→ **QUOTED PASSAGE**
________

The subsititute method is the step where the specified words will be replaced by the substitutions. It will replace **all** occurrences of the specified words with the substutions, in all files in the provided source folder.   

Provide the path to the folder with:
* path to the original data (source)
* path to the resulting data (target); this path will be created if it does not exist yet

In [8]:
# Perform the substitutions and put the results in a folder called "pseudonymised"
anym.substitute(test_data,Path.cwd()/'pseudonymised/')

There is now a new folder called "pseudonymised" in the same folder as this Jupyter notebook.

### 6. Check the test data ###

Finally, it is always wise to check whether the words you wanted were substituted correctly. Depending on the type of data you have, you can do this manually or via code.

________

(Entries on finding words and elements)

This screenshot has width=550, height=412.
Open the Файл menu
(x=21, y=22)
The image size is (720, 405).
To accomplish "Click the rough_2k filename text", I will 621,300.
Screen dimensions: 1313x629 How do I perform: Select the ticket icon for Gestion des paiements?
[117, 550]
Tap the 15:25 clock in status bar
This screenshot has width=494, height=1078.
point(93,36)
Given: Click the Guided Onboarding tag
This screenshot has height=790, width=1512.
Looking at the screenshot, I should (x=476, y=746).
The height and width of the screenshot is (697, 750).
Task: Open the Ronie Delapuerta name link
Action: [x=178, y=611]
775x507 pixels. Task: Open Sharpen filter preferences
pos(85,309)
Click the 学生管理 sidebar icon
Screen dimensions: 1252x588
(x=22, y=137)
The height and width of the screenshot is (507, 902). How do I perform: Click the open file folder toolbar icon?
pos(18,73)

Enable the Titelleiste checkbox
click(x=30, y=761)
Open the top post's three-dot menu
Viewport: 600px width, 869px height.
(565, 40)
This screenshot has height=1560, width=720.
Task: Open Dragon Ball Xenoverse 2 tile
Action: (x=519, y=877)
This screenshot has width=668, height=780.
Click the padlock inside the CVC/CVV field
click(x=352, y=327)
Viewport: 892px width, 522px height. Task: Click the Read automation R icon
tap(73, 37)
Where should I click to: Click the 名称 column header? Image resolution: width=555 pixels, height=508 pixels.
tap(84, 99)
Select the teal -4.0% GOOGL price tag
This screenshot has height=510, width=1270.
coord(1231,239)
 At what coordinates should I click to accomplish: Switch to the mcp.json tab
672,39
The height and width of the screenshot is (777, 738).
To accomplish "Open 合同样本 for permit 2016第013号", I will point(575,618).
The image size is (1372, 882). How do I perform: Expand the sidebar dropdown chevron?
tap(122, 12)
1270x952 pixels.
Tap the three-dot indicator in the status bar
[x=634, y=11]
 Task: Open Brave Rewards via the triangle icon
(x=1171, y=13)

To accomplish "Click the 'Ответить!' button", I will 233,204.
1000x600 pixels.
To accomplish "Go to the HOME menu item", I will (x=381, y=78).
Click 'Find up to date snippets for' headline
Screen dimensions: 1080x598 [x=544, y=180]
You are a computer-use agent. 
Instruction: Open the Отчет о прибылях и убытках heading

________

→ **TO DO**
1 - Check each statement against the passage on substituting words and answer yes or no for each, quoting the words of the passage that decide it. (a) The target folder has to exist before the substitution is run. (b) The substitution covers every file in the source folder. (c) Checking the substituted words can only be done with code.
2 - Proceed with the passage on substituting words, picking up right after its final sentence.

→ **THE ANSWERS**
1 -
(a) No: "this path will be created if it does not exist yet".
(b) Yes: "in all files in the provided source folder".
(c) No: "you can do this manually or via code".

2 -
In [9]:
# Read the newly created .txt file
with open('pseudonymised/test_data/aaaa.txt') as f:
    lines = f.readlines()

lines

['My name is aaaa and I live in bbbb.\n', 'Casper loves his ddddpillar']

In [10]:
# Read the newly created .json file
with open('pseudonymised/test_data/profile.json') as f:
    lines2 = f.readlines()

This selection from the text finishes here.